(REQUIRED WORK) Please rewrite every line of the listing below, renaming "shield" to "marker" wherever it occurs and keeping everything else the same.

Item coordinate data

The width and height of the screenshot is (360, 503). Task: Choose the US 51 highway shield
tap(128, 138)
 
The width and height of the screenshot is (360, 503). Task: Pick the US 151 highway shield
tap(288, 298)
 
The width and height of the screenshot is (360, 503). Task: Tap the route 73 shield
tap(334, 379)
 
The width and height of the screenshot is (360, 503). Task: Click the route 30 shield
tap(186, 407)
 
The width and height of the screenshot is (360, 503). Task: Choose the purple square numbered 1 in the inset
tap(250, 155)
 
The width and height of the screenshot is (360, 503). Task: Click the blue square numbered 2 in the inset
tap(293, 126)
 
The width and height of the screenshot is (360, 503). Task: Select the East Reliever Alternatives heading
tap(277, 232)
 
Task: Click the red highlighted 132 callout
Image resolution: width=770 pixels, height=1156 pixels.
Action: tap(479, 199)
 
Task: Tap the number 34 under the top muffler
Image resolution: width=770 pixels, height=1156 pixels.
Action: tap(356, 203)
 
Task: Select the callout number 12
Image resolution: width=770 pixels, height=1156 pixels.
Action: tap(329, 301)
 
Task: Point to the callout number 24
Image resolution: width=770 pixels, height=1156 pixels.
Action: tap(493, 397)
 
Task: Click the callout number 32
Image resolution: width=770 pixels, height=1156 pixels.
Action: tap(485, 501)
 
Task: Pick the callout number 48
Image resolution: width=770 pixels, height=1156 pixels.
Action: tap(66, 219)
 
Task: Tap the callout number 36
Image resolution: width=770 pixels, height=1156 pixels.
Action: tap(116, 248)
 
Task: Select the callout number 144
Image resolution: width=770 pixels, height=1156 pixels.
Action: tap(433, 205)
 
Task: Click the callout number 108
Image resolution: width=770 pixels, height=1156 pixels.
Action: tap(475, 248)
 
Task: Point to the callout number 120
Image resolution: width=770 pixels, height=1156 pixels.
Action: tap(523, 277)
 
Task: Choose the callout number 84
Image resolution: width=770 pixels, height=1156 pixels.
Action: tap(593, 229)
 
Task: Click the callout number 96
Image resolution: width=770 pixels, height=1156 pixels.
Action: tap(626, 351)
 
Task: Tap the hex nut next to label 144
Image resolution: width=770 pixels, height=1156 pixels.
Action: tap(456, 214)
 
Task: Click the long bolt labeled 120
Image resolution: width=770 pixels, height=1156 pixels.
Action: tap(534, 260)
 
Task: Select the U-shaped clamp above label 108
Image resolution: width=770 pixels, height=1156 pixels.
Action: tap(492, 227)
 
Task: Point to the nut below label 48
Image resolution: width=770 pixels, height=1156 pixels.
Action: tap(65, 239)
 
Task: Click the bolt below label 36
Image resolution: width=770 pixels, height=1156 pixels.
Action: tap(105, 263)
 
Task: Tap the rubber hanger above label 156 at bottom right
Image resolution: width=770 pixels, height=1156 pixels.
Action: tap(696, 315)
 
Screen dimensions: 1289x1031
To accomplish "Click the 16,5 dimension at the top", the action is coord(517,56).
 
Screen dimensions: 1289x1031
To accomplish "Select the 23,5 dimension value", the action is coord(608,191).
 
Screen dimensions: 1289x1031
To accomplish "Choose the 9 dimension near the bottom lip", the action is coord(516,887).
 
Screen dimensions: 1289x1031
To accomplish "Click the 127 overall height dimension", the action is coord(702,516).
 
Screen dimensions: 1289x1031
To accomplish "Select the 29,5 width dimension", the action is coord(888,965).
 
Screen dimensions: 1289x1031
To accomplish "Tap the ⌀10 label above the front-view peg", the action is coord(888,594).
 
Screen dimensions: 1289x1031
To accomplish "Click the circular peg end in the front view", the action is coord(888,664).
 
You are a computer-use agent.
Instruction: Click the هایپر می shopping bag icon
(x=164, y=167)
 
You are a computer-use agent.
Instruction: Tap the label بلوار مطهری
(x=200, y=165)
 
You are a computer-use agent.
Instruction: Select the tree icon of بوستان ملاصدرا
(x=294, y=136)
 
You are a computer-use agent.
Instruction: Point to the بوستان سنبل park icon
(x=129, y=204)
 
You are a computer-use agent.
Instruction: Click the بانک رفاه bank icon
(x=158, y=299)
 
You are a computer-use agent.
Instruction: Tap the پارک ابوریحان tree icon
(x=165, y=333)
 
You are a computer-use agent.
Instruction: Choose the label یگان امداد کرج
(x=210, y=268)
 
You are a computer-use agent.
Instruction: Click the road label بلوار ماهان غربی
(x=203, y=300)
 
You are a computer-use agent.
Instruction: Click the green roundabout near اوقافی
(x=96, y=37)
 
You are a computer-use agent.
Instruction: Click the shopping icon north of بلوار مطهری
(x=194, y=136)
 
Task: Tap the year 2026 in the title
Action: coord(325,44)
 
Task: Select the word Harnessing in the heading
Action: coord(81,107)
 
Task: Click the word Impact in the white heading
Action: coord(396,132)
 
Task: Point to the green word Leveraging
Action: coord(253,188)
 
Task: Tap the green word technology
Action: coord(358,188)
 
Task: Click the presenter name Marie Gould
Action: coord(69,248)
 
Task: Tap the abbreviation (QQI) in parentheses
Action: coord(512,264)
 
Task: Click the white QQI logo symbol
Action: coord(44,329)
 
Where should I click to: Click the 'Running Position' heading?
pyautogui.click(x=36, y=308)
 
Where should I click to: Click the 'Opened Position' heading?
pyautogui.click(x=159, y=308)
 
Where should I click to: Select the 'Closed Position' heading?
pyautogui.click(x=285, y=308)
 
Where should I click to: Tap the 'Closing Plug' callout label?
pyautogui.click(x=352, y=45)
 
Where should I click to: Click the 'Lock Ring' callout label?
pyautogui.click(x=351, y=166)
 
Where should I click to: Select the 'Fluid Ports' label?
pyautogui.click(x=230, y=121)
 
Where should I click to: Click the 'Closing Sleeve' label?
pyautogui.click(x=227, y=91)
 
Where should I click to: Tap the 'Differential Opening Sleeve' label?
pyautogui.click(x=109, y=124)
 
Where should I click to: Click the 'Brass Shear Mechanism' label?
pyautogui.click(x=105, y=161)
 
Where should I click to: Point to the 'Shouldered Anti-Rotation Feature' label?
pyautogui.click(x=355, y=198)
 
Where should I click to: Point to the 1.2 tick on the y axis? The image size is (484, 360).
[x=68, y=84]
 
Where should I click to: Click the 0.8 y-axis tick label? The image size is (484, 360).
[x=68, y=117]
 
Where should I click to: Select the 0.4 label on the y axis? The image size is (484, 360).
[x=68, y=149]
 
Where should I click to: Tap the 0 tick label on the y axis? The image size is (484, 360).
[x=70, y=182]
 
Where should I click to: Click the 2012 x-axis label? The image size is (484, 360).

(RESPONSE TO THE TASK)
The width and height of the screenshot is (360, 503). Task: Choose the US 51 highway marker
tap(128, 138)
 
The width and height of the screenshot is (360, 503). Task: Pick the US 151 highway marker
tap(288, 298)
 
The width and height of the screenshot is (360, 503). Task: Tap the route 73 marker
tap(334, 379)
 
The width and height of the screenshot is (360, 503). Task: Click the route 30 marker
tap(186, 407)
 
The width and height of the screenshot is (360, 503). Task: Choose the purple square numbered 1 in the inset
tap(250, 155)
 
The width and height of the screenshot is (360, 503). Task: Click the blue square numbered 2 in the inset
tap(293, 126)
 
The width and height of the screenshot is (360, 503). Task: Select the East Reliever Alternatives heading
tap(277, 232)
 
Task: Click the red highlighted 132 callout
Image resolution: width=770 pixels, height=1156 pixels.
Action: tap(479, 199)
 
Task: Tap the number 34 under the top muffler
Image resolution: width=770 pixels, height=1156 pixels.
Action: tap(356, 203)
 
Task: Select the callout number 12
Image resolution: width=770 pixels, height=1156 pixels.
Action: tap(329, 301)
 
Task: Point to the callout number 24
Image resolution: width=770 pixels, height=1156 pixels.
Action: tap(493, 397)
 
Task: Click the callout number 32
Image resolution: width=770 pixels, height=1156 pixels.
Action: tap(485, 501)
 
Task: Pick the callout number 48
Image resolution: width=770 pixels, height=1156 pixels.
Action: tap(66, 219)
 
Task: Tap the callout number 36
Image resolution: width=770 pixels, height=1156 pixels.
Action: tap(116, 248)
 
Task: Select the callout number 144
Image resolution: width=770 pixels, height=1156 pixels.
Action: tap(433, 205)
 
Task: Click the callout number 108
Image resolution: width=770 pixels, height=1156 pixels.
Action: tap(475, 248)
 
Task: Point to the callout number 120
Image resolution: width=770 pixels, height=1156 pixels.
Action: tap(523, 277)
 
Task: Choose the callout number 84
Image resolution: width=770 pixels, height=1156 pixels.
Action: tap(593, 229)
 
Task: Click the callout number 96
Image resolution: width=770 pixels, height=1156 pixels.
Action: tap(626, 351)
 
Task: Tap the hex nut next to label 144
Image resolution: width=770 pixels, height=1156 pixels.
Action: tap(456, 214)
 
Task: Click the long bolt labeled 120
Image resolution: width=770 pixels, height=1156 pixels.
Action: tap(534, 260)
 
Task: Select the U-shaped clamp above label 108
Image resolution: width=770 pixels, height=1156 pixels.
Action: tap(492, 227)
 
Task: Point to the nut below label 48
Image resolution: width=770 pixels, height=1156 pixels.
Action: tap(65, 239)
 
Task: Click the bolt below label 36
Image resolution: width=770 pixels, height=1156 pixels.
Action: tap(105, 263)
 
Task: Tap the rubber hanger above label 156 at bottom right
Image resolution: width=770 pixels, height=1156 pixels.
Action: tap(696, 315)
 
Screen dimensions: 1289x1031
To accomplish "Click the 16,5 dimension at the top", the action is coord(517,56).
 
Screen dimensions: 1289x1031
To accomplish "Select the 23,5 dimension value", the action is coord(608,191).
 
Screen dimensions: 1289x1031
To accomplish "Choose the 9 dimension near the bottom lip", the action is coord(516,887).
 
Screen dimensions: 1289x1031
To accomplish "Click the 127 overall height dimension", the action is coord(702,516).
 
Screen dimensions: 1289x1031
To accomplish "Select the 29,5 width dimension", the action is coord(888,965).
 
Screen dimensions: 1289x1031
To accomplish "Tap the ⌀10 label above the front-view peg", the action is coord(888,594).
 
Screen dimensions: 1289x1031
To accomplish "Click the circular peg end in the front view", the action is coord(888,664).
 
You are a computer-use agent.
Instruction: Click the هایپر می shopping bag icon
(x=164, y=167)
 
You are a computer-use agent.
Instruction: Tap the label بلوار مطهری
(x=200, y=165)
 
You are a computer-use agent.
Instruction: Select the tree icon of بوستان ملاصدرا
(x=294, y=136)
 
You are a computer-use agent.
Instruction: Point to the بوستان سنبل park icon
(x=129, y=204)
 
You are a computer-use agent.
Instruction: Click the بانک رفاه bank icon
(x=158, y=299)
 
You are a computer-use agent.
Instruction: Tap the پارک ابوریحان tree icon
(x=165, y=333)
 
You are a computer-use agent.
Instruction: Choose the label یگان امداد کرج
(x=210, y=268)
 
You are a computer-use agent.
Instruction: Click the road label بلوار ماهان غربی
(x=203, y=300)
 
You are a computer-use agent.
Instruction: Click the green roundabout near اوقافی
(x=96, y=37)
 
You are a computer-use agent.
Instruction: Click the shopping icon north of بلوار مطهری
(x=194, y=136)
 
Task: Tap the year 2026 in the title
Action: coord(325,44)
 
Task: Select the word Harnessing in the heading
Action: coord(81,107)
 
Task: Click the word Impact in the white heading
Action: coord(396,132)
 
Task: Point to the green word Leveraging
Action: coord(253,188)
 
Task: Tap the green word technology
Action: coord(358,188)
 
Task: Click the presenter name Marie Gould
Action: coord(69,248)
 
Task: Tap the abbreviation (QQI) in parentheses
Action: coord(512,264)
 
Task: Click the white QQI logo symbol
Action: coord(44,329)
 
Where should I click to: Click the 'Running Position' heading?
pyautogui.click(x=36, y=308)
 
Where should I click to: Click the 'Opened Position' heading?
pyautogui.click(x=159, y=308)
 
Where should I click to: Select the 'Closed Position' heading?
pyautogui.click(x=285, y=308)
 
Where should I click to: Tap the 'Closing Plug' callout label?
pyautogui.click(x=352, y=45)
 
Where should I click to: Click the 'Lock Ring' callout label?
pyautogui.click(x=351, y=166)
 
Where should I click to: Select the 'Fluid Ports' label?
pyautogui.click(x=230, y=121)
 
Where should I click to: Click the 'Closing Sleeve' label?
pyautogui.click(x=227, y=91)
 
Where should I click to: Tap the 'Differential Opening Sleeve' label?
pyautogui.click(x=109, y=124)
 
Where should I click to: Click the 'Brass Shear Mechanism' label?
pyautogui.click(x=105, y=161)
 
Where should I click to: Point to the 'Shouldered Anti-Rotation Feature' label?
pyautogui.click(x=355, y=198)
 
Where should I click to: Point to the 1.2 tick on the y axis? The image size is (484, 360).
[x=68, y=84]
 
Where should I click to: Click the 0.8 y-axis tick label? The image size is (484, 360).
[x=68, y=117]
 
Where should I click to: Select the 0.4 label on the y axis? The image size is (484, 360).
[x=68, y=149]
 
Where should I click to: Tap the 0 tick label on the y axis? The image size is (484, 360).
[x=70, y=182]
 
Where should I click to: Click the 2012 x-axis label? The image size is (484, 360).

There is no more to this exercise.